■ What is expected: Look through the material that follows and show every line with the string "computer".

■ Data supplied:

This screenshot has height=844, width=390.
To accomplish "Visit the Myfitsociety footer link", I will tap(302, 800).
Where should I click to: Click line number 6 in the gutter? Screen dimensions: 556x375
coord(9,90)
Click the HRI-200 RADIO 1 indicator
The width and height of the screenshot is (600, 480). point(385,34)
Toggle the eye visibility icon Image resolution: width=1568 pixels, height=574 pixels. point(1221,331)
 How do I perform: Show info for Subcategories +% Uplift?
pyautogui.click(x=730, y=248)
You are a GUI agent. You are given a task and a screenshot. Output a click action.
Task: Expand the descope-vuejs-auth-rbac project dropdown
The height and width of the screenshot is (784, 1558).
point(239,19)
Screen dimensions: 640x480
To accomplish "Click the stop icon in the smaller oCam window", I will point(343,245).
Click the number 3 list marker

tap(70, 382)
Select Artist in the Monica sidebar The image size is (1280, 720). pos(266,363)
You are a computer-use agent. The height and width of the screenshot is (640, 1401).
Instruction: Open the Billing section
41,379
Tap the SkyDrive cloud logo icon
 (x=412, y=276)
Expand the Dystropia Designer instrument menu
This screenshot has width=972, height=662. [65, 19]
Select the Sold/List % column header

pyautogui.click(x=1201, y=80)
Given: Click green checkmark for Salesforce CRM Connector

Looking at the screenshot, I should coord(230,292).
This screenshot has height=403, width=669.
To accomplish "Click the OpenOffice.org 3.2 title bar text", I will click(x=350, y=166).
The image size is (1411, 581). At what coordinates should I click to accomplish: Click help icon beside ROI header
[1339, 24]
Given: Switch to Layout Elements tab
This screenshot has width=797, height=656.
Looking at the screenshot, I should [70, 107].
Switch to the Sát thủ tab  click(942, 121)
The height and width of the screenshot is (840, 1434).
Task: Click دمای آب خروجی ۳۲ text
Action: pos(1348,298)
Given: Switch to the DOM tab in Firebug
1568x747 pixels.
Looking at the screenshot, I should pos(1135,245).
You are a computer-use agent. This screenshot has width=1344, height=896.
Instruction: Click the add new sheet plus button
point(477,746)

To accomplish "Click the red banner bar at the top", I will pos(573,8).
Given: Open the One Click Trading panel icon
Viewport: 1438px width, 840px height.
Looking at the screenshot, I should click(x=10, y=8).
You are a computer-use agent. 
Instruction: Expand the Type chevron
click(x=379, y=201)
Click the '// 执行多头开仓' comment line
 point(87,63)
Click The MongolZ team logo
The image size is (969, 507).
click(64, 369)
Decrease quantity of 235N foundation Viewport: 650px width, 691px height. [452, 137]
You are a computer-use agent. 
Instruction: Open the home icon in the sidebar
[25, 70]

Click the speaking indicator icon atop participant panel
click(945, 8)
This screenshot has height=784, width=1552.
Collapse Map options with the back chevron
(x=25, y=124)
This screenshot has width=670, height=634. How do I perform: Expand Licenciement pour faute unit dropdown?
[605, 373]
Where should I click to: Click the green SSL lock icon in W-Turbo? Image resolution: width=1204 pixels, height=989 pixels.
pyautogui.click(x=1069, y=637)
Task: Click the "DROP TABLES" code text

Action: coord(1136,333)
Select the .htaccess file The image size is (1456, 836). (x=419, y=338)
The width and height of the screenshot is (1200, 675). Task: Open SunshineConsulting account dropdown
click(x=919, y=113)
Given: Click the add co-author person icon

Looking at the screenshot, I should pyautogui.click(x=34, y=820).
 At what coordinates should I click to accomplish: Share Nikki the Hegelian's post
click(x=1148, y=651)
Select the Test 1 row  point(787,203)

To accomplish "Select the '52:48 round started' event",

■ Answer section:
You are a computer-use agent. The height and width of the screenshot is (640, 1401).
You are a computer-use agent. This screenshot has width=1344, height=896.
You are a computer-use agent. 
You are a computer-use agent. 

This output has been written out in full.